▸ 抜粋
>>>>
貴方の恐怖はどっからきた? あるいはパノプティコン・コンプレックス

恐怖。


恐怖と対立する感情は、全能感だろう。
全能者に恐怖はない。
すごいね。しんじゃえ。



私がもっとも単純に恐怖を感じるのは、精神病院のようなところだ。
あるいは、言葉も風俗もまったく違う、異国の牢獄。




こちらがどんなに努力しても、分厚い扉と壁を破る事はできない。
厚さ15センチのコンクリート壁の前に、少々の力自慢が何の役に立とう?
さりとて言葉で看守と交渉しようにも、相手にはこちらの言葉は通じない。
たとえ言葉が通じても、こんどは話が通じない。
単語は通じても、概念が違いすぎて意味が通じない。




そういった環境を想像するだけで身震いがする。
(具体的には、上に挙げたようなのとか、
あるいは軽めなので言えば、不当逮捕された後の警察の取調室とか、そういうの)





それは自分の力が全く通じない、無能力感によるものであろう。
自分の意志が押し通せない事、物理的に個人が社会(世界)に押しつぶされる事が、
過酷なストレスになる。




こういった恐怖は薄く、けれどもいたるところに偏在している。




学校の中で、いじめから抜け出せない恐怖も。
失われた十年から、フリーターから一生抜け出せない恐怖も。
<<<<
▸ 課題内容
恐怖についての文章の続きを、最後の文の後から書き進めてください。 次に続く項目は、恐怖についての文章とは無関係の独立した資料です。

▸ データ内容
>>>>
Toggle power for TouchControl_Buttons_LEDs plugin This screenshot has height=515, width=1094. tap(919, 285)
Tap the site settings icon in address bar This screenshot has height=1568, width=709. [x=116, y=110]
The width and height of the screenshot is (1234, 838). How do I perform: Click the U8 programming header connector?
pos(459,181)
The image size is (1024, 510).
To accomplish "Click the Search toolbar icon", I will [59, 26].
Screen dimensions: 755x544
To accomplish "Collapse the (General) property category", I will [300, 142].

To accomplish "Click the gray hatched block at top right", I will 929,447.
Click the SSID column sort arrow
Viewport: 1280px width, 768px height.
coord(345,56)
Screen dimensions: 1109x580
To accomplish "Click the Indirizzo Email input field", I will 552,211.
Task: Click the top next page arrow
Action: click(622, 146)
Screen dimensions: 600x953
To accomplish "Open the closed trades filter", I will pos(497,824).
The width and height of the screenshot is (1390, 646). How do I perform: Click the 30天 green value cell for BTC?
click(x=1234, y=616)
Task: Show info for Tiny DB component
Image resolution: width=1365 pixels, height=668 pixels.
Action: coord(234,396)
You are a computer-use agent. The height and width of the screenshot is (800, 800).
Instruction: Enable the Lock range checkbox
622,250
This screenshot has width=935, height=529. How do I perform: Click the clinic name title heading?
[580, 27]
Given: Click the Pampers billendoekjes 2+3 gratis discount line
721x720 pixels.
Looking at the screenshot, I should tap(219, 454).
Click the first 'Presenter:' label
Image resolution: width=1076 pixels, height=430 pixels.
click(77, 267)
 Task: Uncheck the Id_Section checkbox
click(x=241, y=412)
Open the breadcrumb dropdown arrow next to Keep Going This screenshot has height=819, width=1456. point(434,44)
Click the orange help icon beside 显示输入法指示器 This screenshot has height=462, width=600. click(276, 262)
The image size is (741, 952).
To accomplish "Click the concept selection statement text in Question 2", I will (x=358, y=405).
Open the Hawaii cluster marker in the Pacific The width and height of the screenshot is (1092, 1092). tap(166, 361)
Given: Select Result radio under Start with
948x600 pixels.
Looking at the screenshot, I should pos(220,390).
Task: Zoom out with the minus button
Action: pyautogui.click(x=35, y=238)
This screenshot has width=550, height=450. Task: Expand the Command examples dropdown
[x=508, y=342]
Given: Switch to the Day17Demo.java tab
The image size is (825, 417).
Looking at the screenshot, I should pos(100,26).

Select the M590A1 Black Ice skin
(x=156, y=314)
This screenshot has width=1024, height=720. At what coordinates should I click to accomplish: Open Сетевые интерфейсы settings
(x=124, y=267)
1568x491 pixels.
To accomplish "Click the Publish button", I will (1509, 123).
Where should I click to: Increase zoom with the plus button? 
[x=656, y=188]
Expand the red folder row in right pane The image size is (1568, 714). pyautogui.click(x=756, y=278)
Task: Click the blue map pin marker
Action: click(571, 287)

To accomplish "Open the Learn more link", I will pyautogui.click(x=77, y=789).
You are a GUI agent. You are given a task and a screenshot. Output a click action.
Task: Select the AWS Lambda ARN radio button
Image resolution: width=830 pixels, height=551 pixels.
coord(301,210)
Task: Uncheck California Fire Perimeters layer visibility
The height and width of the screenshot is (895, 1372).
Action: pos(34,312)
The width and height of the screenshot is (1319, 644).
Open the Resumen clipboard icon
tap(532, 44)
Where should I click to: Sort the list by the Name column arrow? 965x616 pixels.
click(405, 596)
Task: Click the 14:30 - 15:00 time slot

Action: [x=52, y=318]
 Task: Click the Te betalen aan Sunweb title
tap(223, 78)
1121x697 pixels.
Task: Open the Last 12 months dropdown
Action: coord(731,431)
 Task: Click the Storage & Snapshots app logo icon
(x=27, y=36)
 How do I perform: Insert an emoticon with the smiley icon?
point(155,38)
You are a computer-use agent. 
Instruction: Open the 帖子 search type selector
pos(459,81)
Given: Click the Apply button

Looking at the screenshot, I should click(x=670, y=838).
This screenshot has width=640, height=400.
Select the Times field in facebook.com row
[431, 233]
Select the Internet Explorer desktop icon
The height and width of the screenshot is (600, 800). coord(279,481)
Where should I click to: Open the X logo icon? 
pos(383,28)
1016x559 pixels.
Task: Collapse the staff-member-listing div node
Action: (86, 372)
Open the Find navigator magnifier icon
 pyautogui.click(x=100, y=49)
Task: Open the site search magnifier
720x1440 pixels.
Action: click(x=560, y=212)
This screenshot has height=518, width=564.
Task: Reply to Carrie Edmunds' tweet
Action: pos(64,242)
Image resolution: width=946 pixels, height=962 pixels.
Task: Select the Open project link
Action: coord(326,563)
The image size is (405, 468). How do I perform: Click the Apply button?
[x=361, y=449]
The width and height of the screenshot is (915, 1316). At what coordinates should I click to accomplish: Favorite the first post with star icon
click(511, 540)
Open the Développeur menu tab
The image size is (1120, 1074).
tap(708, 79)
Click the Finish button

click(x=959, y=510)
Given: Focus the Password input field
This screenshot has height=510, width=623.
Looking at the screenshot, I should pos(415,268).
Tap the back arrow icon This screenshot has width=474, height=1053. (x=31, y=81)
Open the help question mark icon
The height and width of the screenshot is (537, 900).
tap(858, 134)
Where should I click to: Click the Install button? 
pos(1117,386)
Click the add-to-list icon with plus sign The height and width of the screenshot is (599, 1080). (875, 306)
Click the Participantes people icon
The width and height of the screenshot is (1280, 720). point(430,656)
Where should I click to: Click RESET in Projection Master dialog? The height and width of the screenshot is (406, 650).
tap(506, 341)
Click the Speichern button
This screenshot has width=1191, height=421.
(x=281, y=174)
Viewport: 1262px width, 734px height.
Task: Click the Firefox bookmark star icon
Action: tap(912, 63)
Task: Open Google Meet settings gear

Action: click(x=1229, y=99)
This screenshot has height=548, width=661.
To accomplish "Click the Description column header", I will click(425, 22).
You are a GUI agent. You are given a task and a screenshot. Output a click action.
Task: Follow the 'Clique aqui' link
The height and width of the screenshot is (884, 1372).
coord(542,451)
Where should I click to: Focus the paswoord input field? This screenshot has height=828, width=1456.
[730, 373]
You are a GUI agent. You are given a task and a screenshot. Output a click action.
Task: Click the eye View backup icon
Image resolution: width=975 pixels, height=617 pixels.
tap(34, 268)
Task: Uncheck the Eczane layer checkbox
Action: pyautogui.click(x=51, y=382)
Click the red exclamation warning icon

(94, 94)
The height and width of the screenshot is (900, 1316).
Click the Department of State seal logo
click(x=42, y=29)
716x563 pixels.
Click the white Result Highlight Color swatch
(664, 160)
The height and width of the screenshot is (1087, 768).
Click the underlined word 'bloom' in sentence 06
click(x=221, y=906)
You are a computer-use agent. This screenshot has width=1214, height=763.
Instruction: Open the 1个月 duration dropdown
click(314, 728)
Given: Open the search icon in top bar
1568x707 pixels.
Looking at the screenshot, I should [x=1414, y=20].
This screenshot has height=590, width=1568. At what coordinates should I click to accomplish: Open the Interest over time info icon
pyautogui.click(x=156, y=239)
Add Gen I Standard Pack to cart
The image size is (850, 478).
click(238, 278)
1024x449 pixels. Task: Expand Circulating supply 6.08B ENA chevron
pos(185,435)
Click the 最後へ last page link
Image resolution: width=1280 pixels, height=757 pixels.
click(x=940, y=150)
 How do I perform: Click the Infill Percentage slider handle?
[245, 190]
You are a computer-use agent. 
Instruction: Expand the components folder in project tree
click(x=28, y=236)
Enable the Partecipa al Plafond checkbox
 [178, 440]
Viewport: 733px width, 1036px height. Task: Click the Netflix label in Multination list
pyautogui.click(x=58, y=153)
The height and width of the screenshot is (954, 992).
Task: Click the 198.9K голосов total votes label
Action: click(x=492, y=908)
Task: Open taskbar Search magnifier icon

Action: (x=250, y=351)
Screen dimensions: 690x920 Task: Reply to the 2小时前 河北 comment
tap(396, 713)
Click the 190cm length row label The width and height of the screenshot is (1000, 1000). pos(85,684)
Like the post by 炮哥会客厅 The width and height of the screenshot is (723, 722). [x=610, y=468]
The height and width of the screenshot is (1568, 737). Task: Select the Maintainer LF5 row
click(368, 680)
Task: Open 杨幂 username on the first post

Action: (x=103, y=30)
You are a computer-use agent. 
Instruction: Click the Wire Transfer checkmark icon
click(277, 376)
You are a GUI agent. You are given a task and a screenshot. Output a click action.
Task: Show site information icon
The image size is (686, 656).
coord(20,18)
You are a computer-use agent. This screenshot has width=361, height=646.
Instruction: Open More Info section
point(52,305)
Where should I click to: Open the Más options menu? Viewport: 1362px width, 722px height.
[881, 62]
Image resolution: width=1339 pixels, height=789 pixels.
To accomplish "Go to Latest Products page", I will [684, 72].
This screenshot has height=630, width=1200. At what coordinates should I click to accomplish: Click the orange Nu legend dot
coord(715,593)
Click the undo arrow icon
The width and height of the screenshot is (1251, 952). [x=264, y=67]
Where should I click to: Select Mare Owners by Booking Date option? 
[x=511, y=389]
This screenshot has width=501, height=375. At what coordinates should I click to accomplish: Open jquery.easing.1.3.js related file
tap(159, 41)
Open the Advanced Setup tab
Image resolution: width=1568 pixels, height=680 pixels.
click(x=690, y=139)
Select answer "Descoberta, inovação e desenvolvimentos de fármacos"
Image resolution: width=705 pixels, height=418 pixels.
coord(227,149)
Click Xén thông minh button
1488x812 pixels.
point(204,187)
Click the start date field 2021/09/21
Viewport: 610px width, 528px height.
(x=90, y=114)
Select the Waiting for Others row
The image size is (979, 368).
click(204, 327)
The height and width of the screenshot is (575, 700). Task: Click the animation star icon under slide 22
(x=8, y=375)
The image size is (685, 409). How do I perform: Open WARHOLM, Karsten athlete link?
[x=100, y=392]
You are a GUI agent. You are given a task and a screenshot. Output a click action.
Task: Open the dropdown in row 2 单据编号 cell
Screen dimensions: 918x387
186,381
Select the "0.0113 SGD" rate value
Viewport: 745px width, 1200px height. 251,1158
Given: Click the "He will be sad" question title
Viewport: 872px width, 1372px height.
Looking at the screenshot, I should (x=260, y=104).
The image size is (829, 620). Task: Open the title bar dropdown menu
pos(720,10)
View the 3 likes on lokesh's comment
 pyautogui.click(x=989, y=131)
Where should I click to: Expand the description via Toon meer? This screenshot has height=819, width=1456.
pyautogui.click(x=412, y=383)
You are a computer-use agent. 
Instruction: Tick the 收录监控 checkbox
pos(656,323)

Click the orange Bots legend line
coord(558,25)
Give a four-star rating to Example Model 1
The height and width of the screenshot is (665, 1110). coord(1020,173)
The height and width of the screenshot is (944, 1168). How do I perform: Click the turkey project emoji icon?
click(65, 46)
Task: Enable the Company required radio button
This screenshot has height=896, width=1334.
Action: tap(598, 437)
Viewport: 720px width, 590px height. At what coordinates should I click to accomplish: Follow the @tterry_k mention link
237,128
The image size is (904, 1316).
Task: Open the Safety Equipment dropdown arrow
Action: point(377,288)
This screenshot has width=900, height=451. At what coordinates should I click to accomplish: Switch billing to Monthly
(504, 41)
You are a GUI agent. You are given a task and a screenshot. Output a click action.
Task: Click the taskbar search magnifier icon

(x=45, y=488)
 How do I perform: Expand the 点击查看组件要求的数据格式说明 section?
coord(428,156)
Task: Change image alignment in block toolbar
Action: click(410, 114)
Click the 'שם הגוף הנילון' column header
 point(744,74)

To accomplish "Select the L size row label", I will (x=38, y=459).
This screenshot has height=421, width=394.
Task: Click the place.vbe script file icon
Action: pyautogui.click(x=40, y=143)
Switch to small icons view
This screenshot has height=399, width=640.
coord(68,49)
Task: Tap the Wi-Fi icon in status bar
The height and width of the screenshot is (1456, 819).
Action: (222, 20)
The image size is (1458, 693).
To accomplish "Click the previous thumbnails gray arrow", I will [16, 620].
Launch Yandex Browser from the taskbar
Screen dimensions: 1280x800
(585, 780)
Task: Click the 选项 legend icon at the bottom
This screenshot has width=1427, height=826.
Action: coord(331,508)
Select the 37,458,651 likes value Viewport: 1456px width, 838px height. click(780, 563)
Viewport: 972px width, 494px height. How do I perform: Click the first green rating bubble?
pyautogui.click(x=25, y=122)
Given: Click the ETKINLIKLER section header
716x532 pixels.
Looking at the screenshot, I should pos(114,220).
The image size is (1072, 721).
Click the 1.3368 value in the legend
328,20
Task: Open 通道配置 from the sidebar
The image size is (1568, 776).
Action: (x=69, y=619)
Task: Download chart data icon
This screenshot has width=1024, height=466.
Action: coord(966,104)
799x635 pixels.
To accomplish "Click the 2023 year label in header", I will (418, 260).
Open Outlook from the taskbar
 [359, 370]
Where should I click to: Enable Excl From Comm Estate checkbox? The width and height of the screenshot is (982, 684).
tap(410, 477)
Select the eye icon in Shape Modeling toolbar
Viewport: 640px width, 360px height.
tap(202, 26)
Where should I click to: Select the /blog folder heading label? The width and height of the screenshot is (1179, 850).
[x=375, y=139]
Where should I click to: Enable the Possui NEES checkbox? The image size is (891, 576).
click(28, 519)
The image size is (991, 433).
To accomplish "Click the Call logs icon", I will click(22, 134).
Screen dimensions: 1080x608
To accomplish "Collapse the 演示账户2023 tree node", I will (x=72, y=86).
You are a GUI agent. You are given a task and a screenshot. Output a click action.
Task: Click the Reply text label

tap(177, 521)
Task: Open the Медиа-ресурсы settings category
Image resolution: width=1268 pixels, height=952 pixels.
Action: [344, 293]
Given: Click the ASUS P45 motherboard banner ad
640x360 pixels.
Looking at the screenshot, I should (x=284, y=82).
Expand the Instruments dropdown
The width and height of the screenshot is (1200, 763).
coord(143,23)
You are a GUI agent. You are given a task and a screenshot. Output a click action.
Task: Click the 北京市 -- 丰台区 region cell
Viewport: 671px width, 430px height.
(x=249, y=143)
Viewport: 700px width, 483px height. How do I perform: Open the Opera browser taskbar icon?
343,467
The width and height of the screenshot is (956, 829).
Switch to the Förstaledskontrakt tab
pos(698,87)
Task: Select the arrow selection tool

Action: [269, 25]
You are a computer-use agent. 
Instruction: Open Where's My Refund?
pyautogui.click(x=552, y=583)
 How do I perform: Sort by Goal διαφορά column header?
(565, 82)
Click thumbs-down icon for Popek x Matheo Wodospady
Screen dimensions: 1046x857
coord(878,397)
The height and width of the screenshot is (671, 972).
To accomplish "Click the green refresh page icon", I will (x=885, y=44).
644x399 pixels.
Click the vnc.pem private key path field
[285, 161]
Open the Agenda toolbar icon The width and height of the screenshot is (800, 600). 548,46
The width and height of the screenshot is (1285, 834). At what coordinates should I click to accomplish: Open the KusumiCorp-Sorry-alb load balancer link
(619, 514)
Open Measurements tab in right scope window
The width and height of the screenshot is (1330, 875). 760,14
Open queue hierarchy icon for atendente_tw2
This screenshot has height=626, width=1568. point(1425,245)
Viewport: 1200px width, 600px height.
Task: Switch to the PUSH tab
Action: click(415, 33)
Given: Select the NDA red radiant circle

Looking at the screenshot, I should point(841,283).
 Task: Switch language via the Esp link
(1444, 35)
<<<<
▸ 解答
人類の行けるところに、宇宙人なんていないんだという恐怖も。
あなたが大好きな二次元には、決して行けないんだという恐怖も。




まあ、単純化してしまえばそういう事だ。




多くの人にとって、それは当たり前のことなのかもしれない。
どちらかと言えば、この欲求は、小児性のものだろう。


けれども、世の中にはそれが許せない、そんな人種も幾らかいるのだ。




その幾らかのひとも、
自分の周りの小さな、例えば自分の部屋とか、学校のクラブとか、職場とか、自分の専門とか。
そういった領域で力を発揮する事で、かりそめの全能感を得て自分を慰め、まあなんとかやっていく。
ちょっとした憂鬱を抱えながら。










うーんと。なんと言うのかなあ。
まあ2000年代の気分って、こんな感じじゃねーの?


とか思っただけです。ハイ。




追記:

もっとシンプルに言えば、
パノプティコン・システムが壊せないことの絶望感、ですか。

RPGのキャラクタに、背景として書かれた建物が破壊できないように、
監視塔が自分には破壊不能であることがわかってしまった恐怖。


ということかな。
還元すると、かなり馬鹿っぽいですね。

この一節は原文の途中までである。